# ESPN3 on XBOX 360



## geaux tigers (Nov 11, 2005)

XBOX 360 is allowing streaming of ESPN3 to Gold Live Members who also subscribe to either Tim Warner Cable or Brighthouse Networks. Will DirecTv reach an agreement where DirecTv wold be added to the list? 

I would also be happy if DirecTv would add ESPN3 to its line up but this would be great as well.


----------



## skatingrocker17 (Jun 24, 2010)

geaux tigers said:


> XBOX 360 is allowing streaming of ESPN3 to Gold Live Members who also subscribe to either Tim Warner Cable or Brighthouse Networks. Will DirecTv reach an agreement where DirecTv wold be added to the list?
> 
> I would also be happy if DirecTv would add ESPN3 to its line up but this would be great as well.
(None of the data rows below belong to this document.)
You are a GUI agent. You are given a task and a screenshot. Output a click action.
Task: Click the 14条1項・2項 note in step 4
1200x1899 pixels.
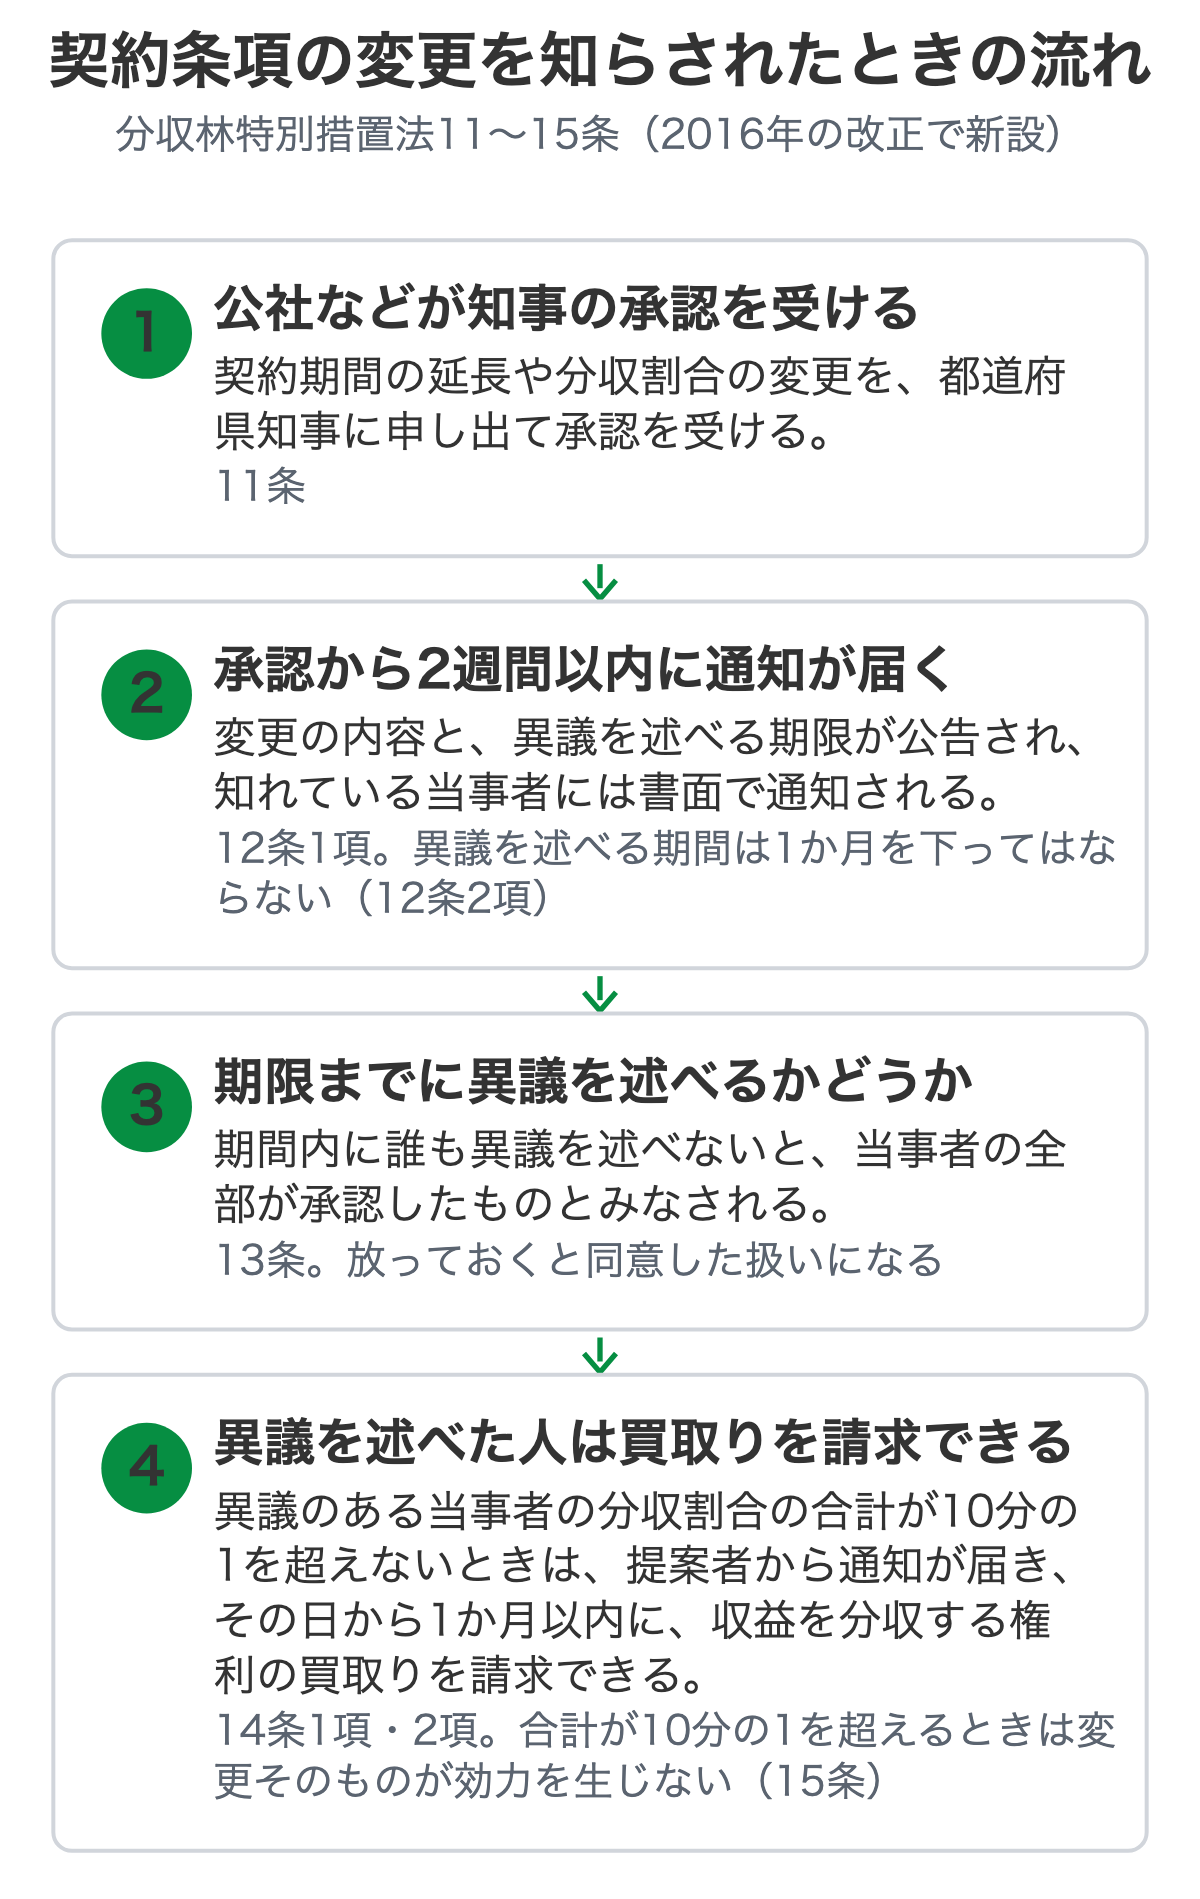click(666, 1755)
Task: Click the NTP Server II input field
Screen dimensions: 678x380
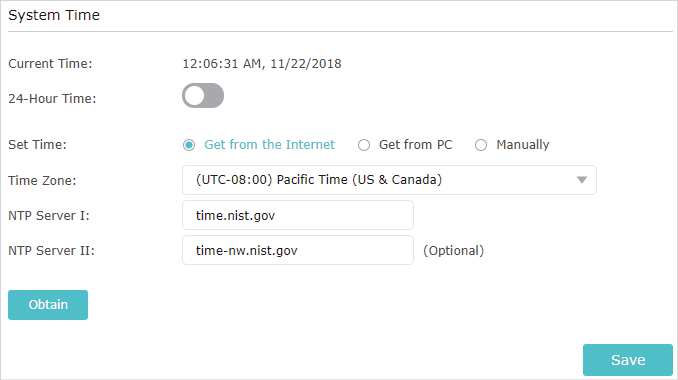Action: click(x=297, y=250)
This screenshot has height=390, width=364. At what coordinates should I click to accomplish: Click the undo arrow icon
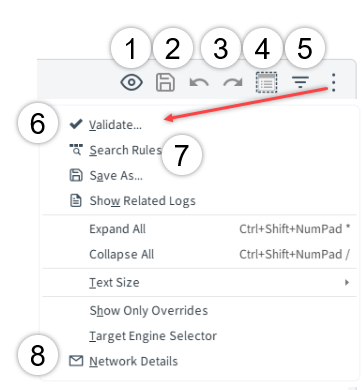point(199,83)
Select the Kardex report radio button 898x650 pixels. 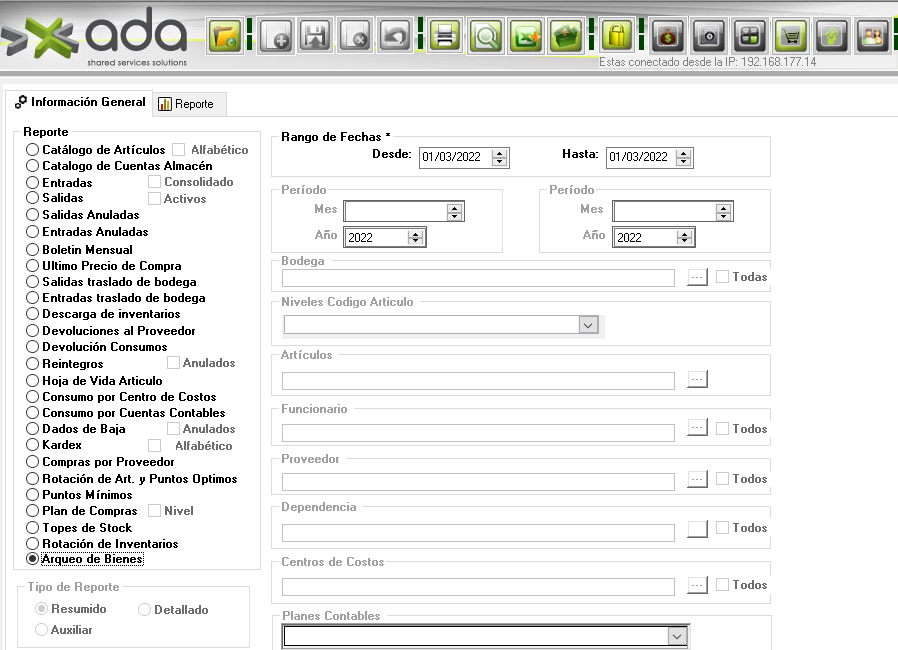pos(33,445)
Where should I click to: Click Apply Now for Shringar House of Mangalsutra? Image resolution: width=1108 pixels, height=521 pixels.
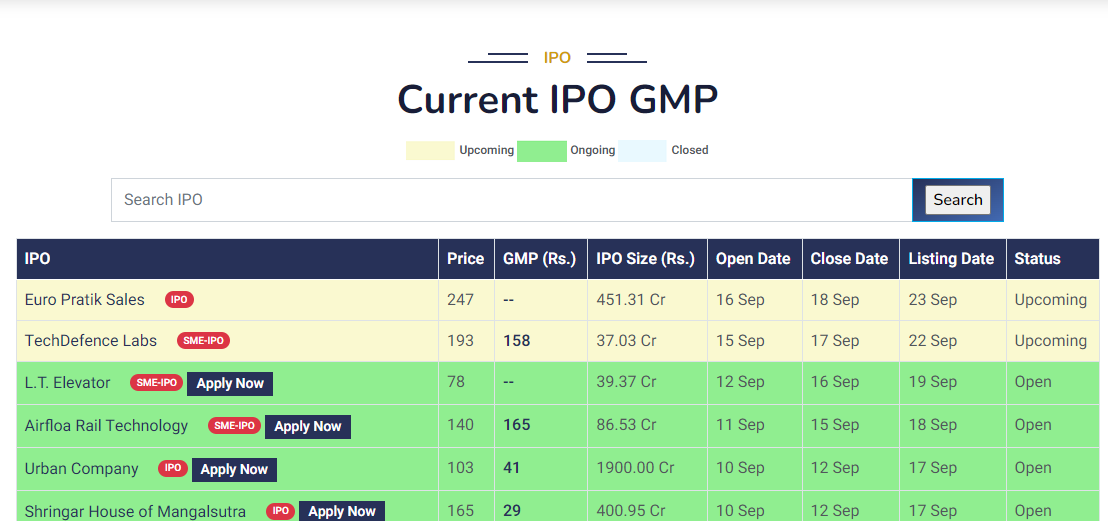[x=341, y=511]
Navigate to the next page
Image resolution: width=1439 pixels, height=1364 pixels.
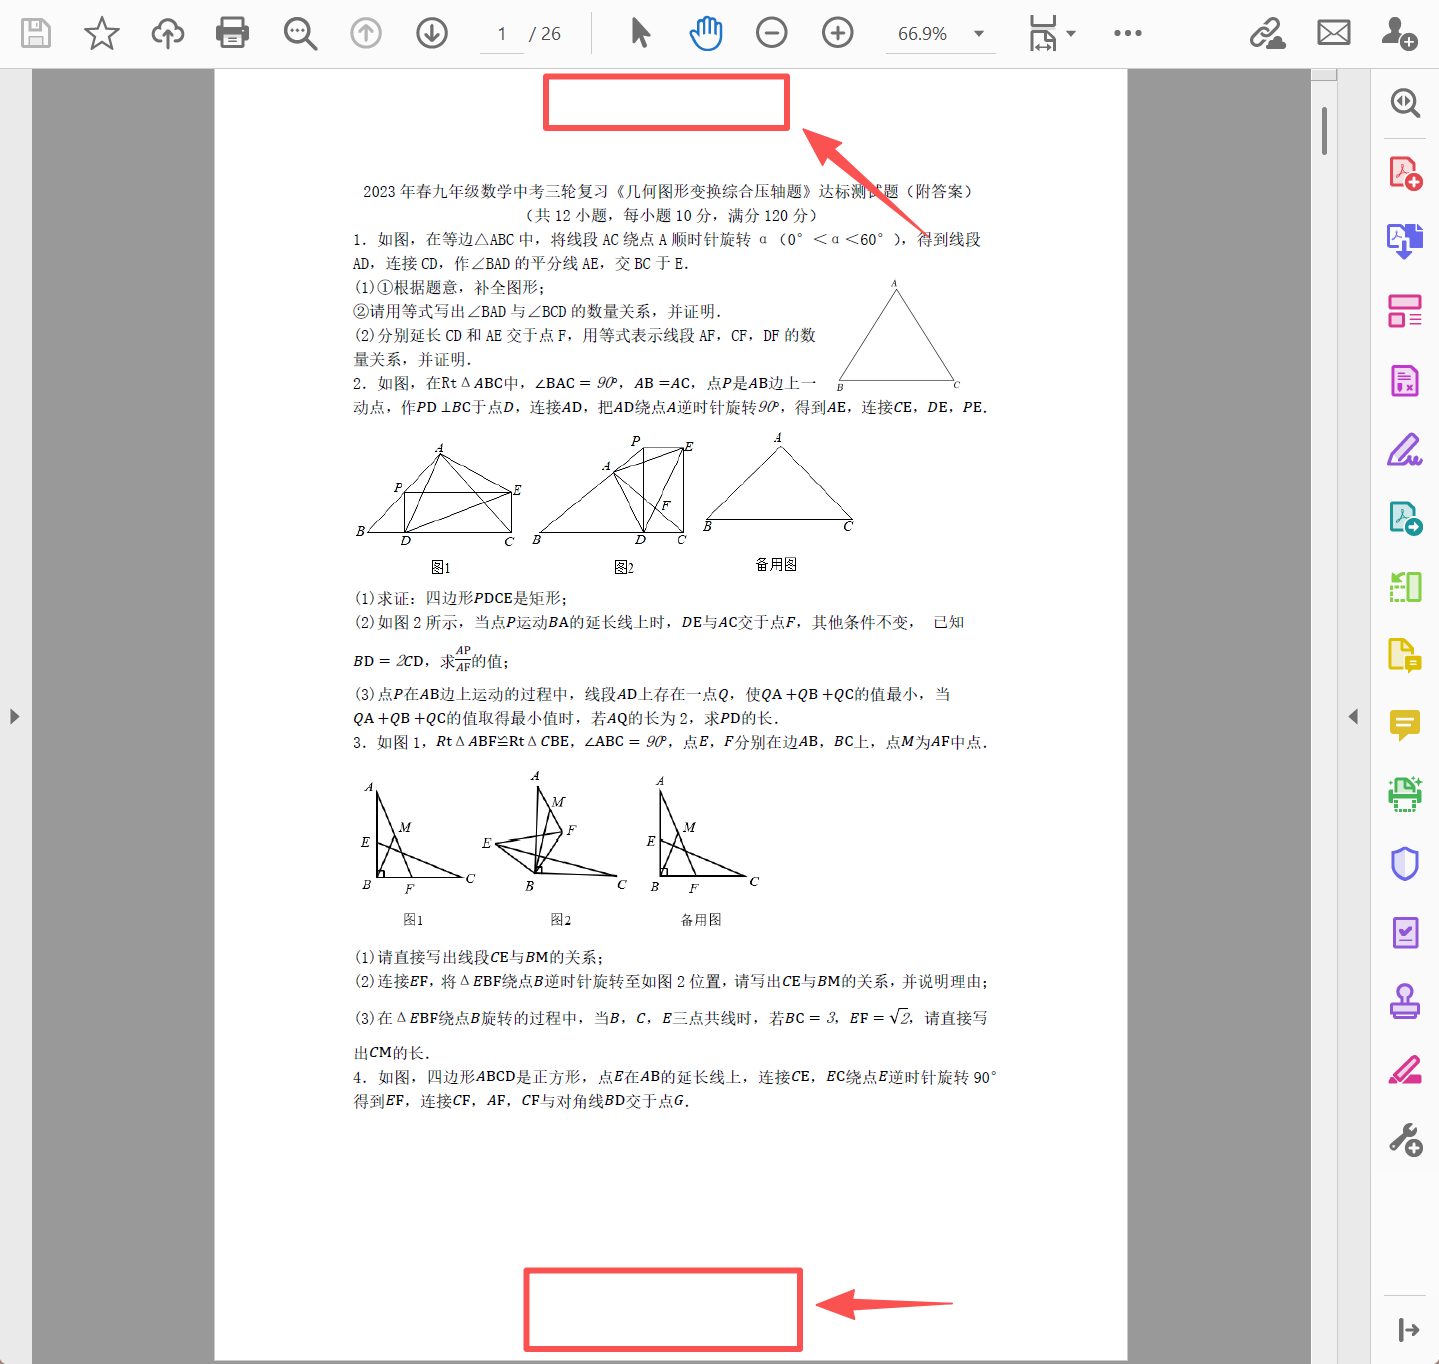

Probably not because DirecTV is not an ISP. It probably will never be available on DirecTV either because it's an internet service. Time Warner Cable and Brighthouse = Roadrunner. The ESPN3 feature is available to Verizon DSL and FiOS subscribers as well.


----------



## KyL416 (Nov 11, 2005)

The full list of ISPs who provide ESPN3

http://espn.go.com/espn3/affList


----------



## Kevin F (May 9, 2010)

When you go to espn3.com/activate it still isn't online so those might not be the final terms. Im in the same boat as you...


----------



## KyL416 (Nov 11, 2005)

Time Warner's deal was different than the rest. They also require a login because they want to restrict it to people who subscribe to video packages that contain ESPN while all the other ISPs give it to all of their subscribers. The ESPN 3 portal on X-Box live doesn't have a login it just detects your ISP, so for Time Warner they have to develop a way to link your TWC account with your X-Box Live account so they can verify you have ESPN in your video package. So if you're one of Time Warner's internet only subscribers, if you want ESPN3, you're better off switching to Verizon, AT&T or one of the alternate cable providers that serve some TWC areas like RCN in NYC.


----------



## juventuz (Oct 15, 2007)

"KyL416" said:


> Time Warner's deal was different than the rest. They also require a login because they want to restrict it to people who subscribe to video packages that contain ESPN while all the other ISPs give it to all of their subscribers. The ESPN 3 portal on X-Box live doesn't have a login it just detects your ISP, so for Time Warner they have to develop a way to link your TWC account with your X-Box Live account so they can verify you have ESPN in your video package. So if you're one of Time Warner's internet only subscribers, if you want ESPN3, you're better off switching to Verizon, AT&T or one of the alternate cable providers that serve some TWC areas like RCN in NYC.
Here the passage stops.